Bell explained that, while she
and Shephard have chosen (or at least accepted) a public life because they're
actors, daughters Lincoln and Delta have not. That's a common
refrain among the famous parents who've also opted not to do the baby-album
thing on Instagram.
"I continue to kindly ask,
Please don't post/publish photos of our kids," Ashton Kutchertweeted July 17.
"They haven't chosen life in the public eye." He added, "Yes we
took them to a public place (we like sharing life with our kids) no that
doesn't mean we are ok with their photos being published."
He and Mila Kunis have gone the
no-shares route when it comes to their daughter Wyatt and
son Dimitri, and Kunis herself doesn't even do social media. By way
of appeasing the curious when Wyatt, who's now almost 3, was born,
Kutcher posted
a batch of eight baby photos on his blog and said one of them was
Wyatt.
"Here's your baby photo.
Well, one of them is. Now can the helicopter please stop hovering over our
house, there is a baby sleeping inside! And she's super cute," he
promised.
Kutcher's plea for more privacy
comes in the wake of a number of paparazzi pictures of Wyatt having been
published over the years anyway because, as he said, he and Kunis like to share
life with their kids and go outside from time to time as a family.
And since there are still buyers for paparazzi pics of the whole family,
photographers have continued to take them.
Even Kate Middleton and Prince William have their
critics who say they haven't made Prince George and Princess Charlotte as
visible as the people of the U.K. would prefer. However, while the Duke and
Duchess of Cambridge know that endless photo opportunities are part of the
job for them, they're still trying to give their toddlers as normal a life
as is humanly possible until the whole third-and-fourth-in-line-to-the-throne
thing trumps normality.
Social media has helped
celebrities manage the media coverage of their children, making it more
difficult for paparazzi to be able to sell photos of their kids by
basically handing out free pictures. beyonce for instance, stopped the Internet in its tracks a
couple weeks ago when she posted the first photo of twins Rumi and Sir
Carter on Instagram, and Blue Ivy has been the
real star of Mom's various platforms for years.

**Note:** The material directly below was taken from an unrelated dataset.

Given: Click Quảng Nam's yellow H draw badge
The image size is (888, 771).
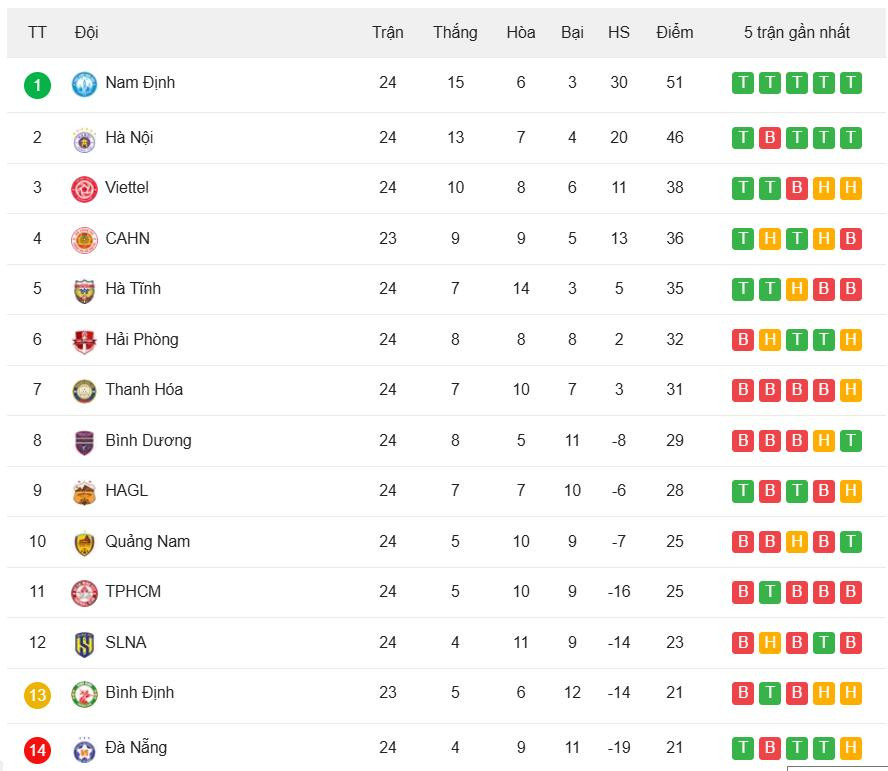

And for those who don't use
social media, plenty of magazines are happy to be the place for proud
famous parents to debut their babies. Many, many A-list
celebs have gone that route, including Brad Pitt and Angelina Jolie, Tom Cruise and Katie Holmes, and Sandra Bullock—who,
after introducing son Louis on the cover of People in
2010, opted to only show the back of daughter Laila's head when she
made her debut in 2015.
And this isn't to say that every
paparazzi photo of a child that isn't posed (some are posed, you know) was
taken maliciously or that every celebrity despises the paparazzi all the
time—some celebs don't mind them so long as everyone behaves
themselves.
But the famous do not owe their public
(no matter how much fans might have shipped Mila and Ashton on That
'70s Show or how much they admire George and Amal) anything when it
comes to sharing photos of their children.